**TASK TO COMPLETE**
Copy out every line of the entries below, unchanged and in the same order.

**SUPPLIED DATA**
------------------------------------
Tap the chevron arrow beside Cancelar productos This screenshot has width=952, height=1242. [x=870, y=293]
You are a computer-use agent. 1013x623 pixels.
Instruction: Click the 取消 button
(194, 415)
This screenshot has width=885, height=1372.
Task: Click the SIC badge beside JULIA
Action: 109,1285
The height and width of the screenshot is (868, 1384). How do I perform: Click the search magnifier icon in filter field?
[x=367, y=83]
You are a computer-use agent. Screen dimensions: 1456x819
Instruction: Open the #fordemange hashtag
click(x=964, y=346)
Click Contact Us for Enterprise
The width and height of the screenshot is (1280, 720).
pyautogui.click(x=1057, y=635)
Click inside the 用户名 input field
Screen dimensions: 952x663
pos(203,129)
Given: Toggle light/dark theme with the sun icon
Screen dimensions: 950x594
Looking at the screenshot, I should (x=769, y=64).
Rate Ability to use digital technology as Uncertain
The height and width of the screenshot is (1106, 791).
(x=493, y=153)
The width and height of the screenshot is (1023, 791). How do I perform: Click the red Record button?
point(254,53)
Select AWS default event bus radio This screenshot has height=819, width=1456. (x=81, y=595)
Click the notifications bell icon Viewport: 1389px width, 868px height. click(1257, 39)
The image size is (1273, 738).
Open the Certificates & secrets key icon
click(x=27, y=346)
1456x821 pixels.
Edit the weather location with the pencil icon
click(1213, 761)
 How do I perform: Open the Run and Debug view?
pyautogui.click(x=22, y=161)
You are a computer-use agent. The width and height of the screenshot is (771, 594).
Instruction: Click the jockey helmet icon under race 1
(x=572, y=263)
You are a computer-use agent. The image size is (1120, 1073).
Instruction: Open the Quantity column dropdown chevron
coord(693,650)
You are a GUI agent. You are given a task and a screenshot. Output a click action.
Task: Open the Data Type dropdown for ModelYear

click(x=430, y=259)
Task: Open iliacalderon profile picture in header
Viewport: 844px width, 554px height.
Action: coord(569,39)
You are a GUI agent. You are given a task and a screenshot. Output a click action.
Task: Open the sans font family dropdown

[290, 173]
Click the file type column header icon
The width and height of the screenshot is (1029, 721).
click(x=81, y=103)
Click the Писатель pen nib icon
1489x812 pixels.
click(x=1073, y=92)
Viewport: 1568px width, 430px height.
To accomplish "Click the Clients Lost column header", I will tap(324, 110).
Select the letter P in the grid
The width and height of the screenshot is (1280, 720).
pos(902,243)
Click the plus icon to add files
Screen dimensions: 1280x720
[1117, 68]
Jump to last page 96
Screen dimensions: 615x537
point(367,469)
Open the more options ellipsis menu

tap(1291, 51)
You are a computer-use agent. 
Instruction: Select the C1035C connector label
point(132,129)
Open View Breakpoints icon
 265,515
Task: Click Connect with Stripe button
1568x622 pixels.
------------------------------------
**FULL SOLUTION**
Tap the chevron arrow beside Cancelar productos This screenshot has width=952, height=1242. [x=870, y=293]
You are a computer-use agent. 1013x623 pixels.
Instruction: Click the 取消 button
(194, 415)
This screenshot has width=885, height=1372.
Task: Click the SIC badge beside JULIA
Action: 109,1285
The height and width of the screenshot is (868, 1384). How do I perform: Click the search magnifier icon in filter field?
[x=367, y=83]
You are a computer-use agent. Screen dimensions: 1456x819
Instruction: Open the #fordemange hashtag
click(x=964, y=346)
Click Contact Us for Enterprise
The width and height of the screenshot is (1280, 720).
pyautogui.click(x=1057, y=635)
Click inside the 用户名 input field
Screen dimensions: 952x663
pos(203,129)
Given: Toggle light/dark theme with the sun icon
Screen dimensions: 950x594
Looking at the screenshot, I should (x=769, y=64).
Rate Ability to use digital technology as Uncertain
The height and width of the screenshot is (1106, 791).
(x=493, y=153)
The width and height of the screenshot is (1023, 791). How do I perform: Click the red Record button?
point(254,53)
Select AWS default event bus radio This screenshot has height=819, width=1456. (x=81, y=595)
Click the notifications bell icon Viewport: 1389px width, 868px height. click(1257, 39)
The image size is (1273, 738).
Open the Certificates & secrets key icon
click(x=27, y=346)
1456x821 pixels.
Edit the weather location with the pencil icon
click(1213, 761)
 How do I perform: Open the Run and Debug view?
pyautogui.click(x=22, y=161)
You are a computer-use agent. The width and height of the screenshot is (771, 594).
Instruction: Click the jockey helmet icon under race 1
(x=572, y=263)
You are a computer-use agent. The image size is (1120, 1073).
Instruction: Open the Quantity column dropdown chevron
coord(693,650)
You are a GUI agent. You are given a task and a screenshot. Output a click action.
Task: Open the Data Type dropdown for ModelYear

click(x=430, y=259)
Task: Open iliacalderon profile picture in header
Viewport: 844px width, 554px height.
Action: coord(569,39)
You are a GUI agent. You are given a task and a screenshot. Output a click action.
Task: Open the sans font family dropdown

[290, 173]
Click the file type column header icon
The width and height of the screenshot is (1029, 721).
click(x=81, y=103)
Click the Писатель pen nib icon
1489x812 pixels.
click(x=1073, y=92)
Viewport: 1568px width, 430px height.
To accomplish "Click the Clients Lost column header", I will tap(324, 110).
Select the letter P in the grid
The width and height of the screenshot is (1280, 720).
pos(902,243)
Click the plus icon to add files
Screen dimensions: 1280x720
[1117, 68]
Jump to last page 96
Screen dimensions: 615x537
point(367,469)
Open the more options ellipsis menu

tap(1291, 51)
You are a computer-use agent. 
Instruction: Select the C1035C connector label
point(132,129)
Open View Breakpoints icon
 265,515
Task: Click Connect with Stripe button
1568x622 pixels.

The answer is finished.